Un ragazzo di 27 anni, residente ad Austis, piccolo comune della provincia di Nuoro, arrivato nell'istituto penitenziario di Sassari, poco prima dell'aggressione. Secondo i riscontri della Polizia penitenziaria che sta svolgendo le indagini, Piana non ha avuto nemmeno il tempo di difendersi. Sarebbe stato colto di sorpresa, nel sonno. Gli agenti penitenziari si sono subito resi conto della gravità delle ferite e Piana è stato trasportato al Pronto soccorso.

Nella notte i medici lo hanno anche sottoposto a un intervento alla testa, ma senza ottenere i risultati sperati. Il 54enne ha cessato di vivere nel primo pomeriggio. Sconosciuto al momento il motivo dell'aggressione e di tanta ferocia. Del presunto aggressore si sa che stava seguendo un percorso in un centro di riabilitazione nel sud Sardegna. Da qui era riuscito a scappare più volte ed era stato messo agli arresti domiciliari. Martedì notte era stato arrestato per ubriachezza e maltrattamenti in famiglia e portato a Bancali e messo in cella con Piana.

Ora, rinchiuso in una cella di isolamento, è accusato di omicidio. A rendere pubblica l'aggressione è stato il il Sindacato Autonomo Polizia Penitenziaria (Sappe), che ha parlato di una "notte di terrore" a Bancali.

"Quanto accaduto deve necessariamente far riflettere per individuare soluzioni a breve ed evitare che la Polizia penitenziaria sia continuo bersaglio di situazioni di grave stress e grande disagio durante l'espletamento del proprio servizio", hanno dichiarato Antonio Cannas, delegato nazionale per la Sardegna del Sappe, e Donato Capece, segretario generale del sindacato, che hanno anche annunciato una protesta in piazza a Roma a settembre.
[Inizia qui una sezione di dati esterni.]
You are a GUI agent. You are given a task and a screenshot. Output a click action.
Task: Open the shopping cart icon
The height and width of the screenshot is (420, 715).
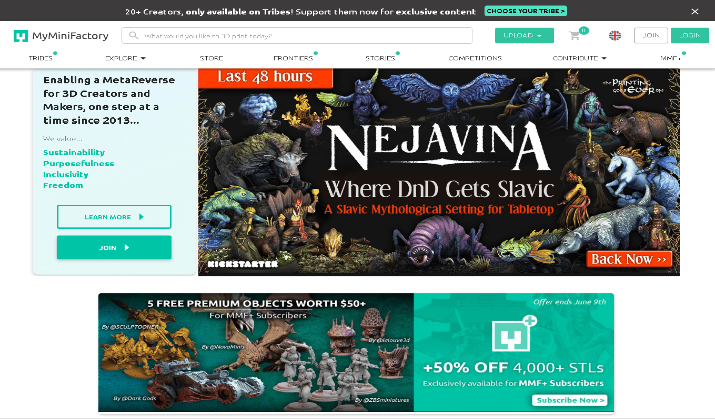(x=575, y=36)
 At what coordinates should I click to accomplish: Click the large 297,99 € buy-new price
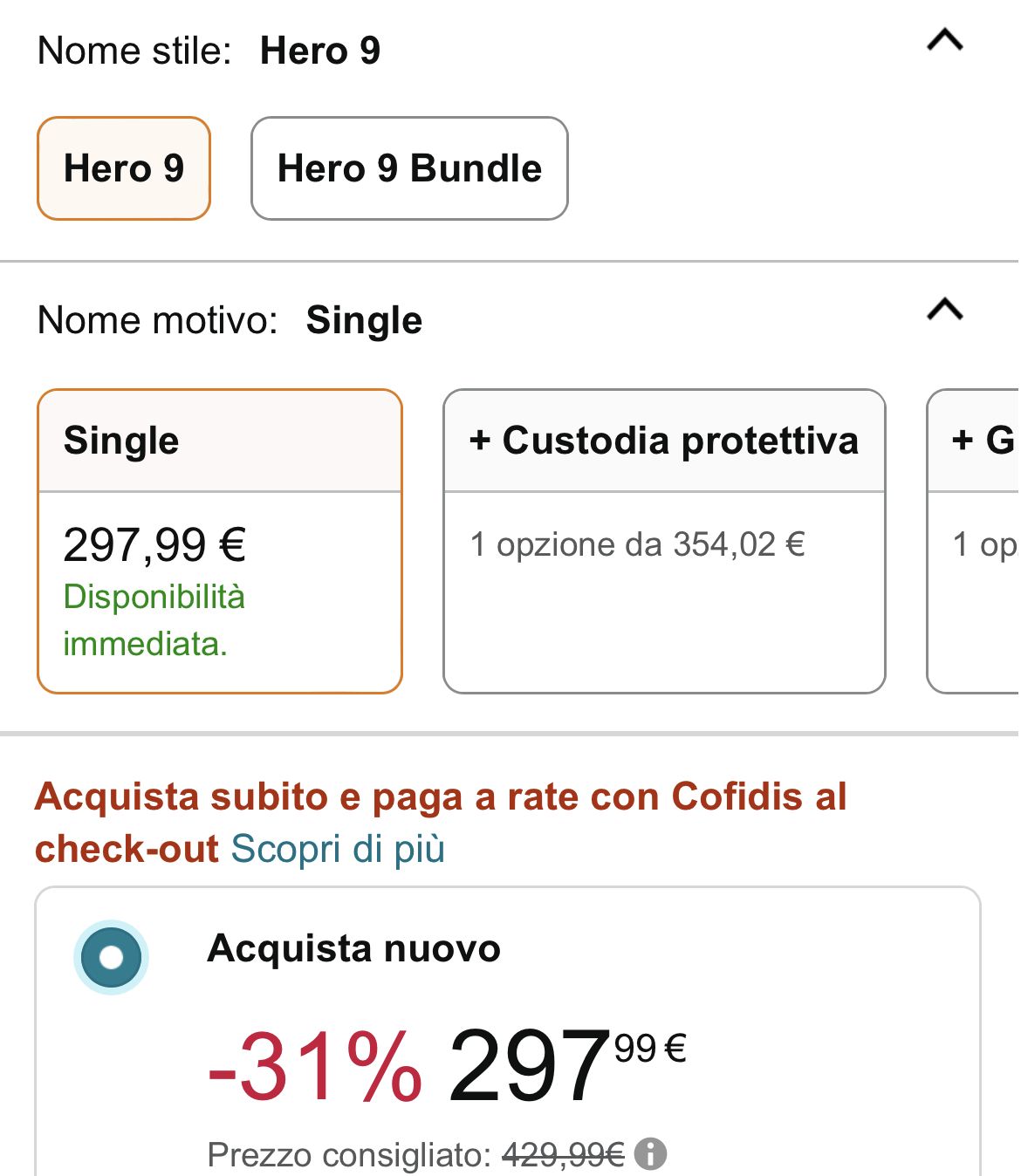(x=567, y=1064)
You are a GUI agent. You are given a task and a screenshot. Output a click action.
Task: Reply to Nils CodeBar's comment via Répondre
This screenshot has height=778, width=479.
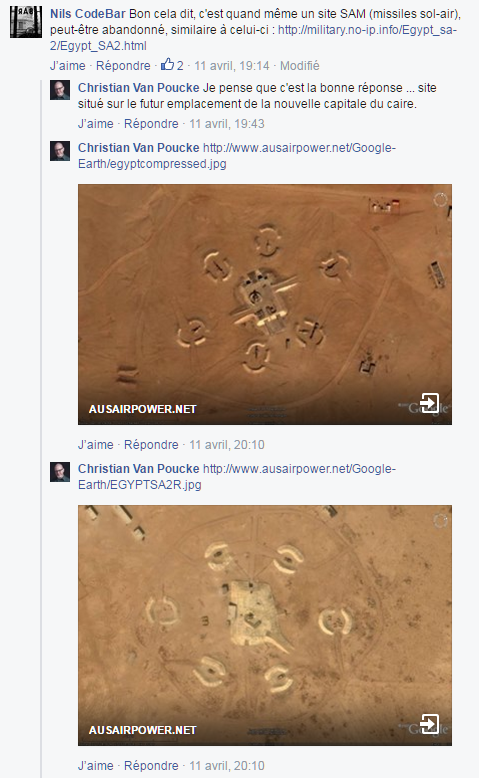[123, 65]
"Chiediamo l'uso degli scudi protettivi e caschi come deterrenti e a protezione dei poliziotti penitenziari. Se il Capo del Dipartimento dell'Amministrazione Penitenziaria, Carlo Renoldi non è in grado di trovare soluzioni alla gravissima situazione delle carceri italiane e alla tutela degli appartenenti al Corpo di Polizia Penitenziaria deve avere la dignità di dimettersi".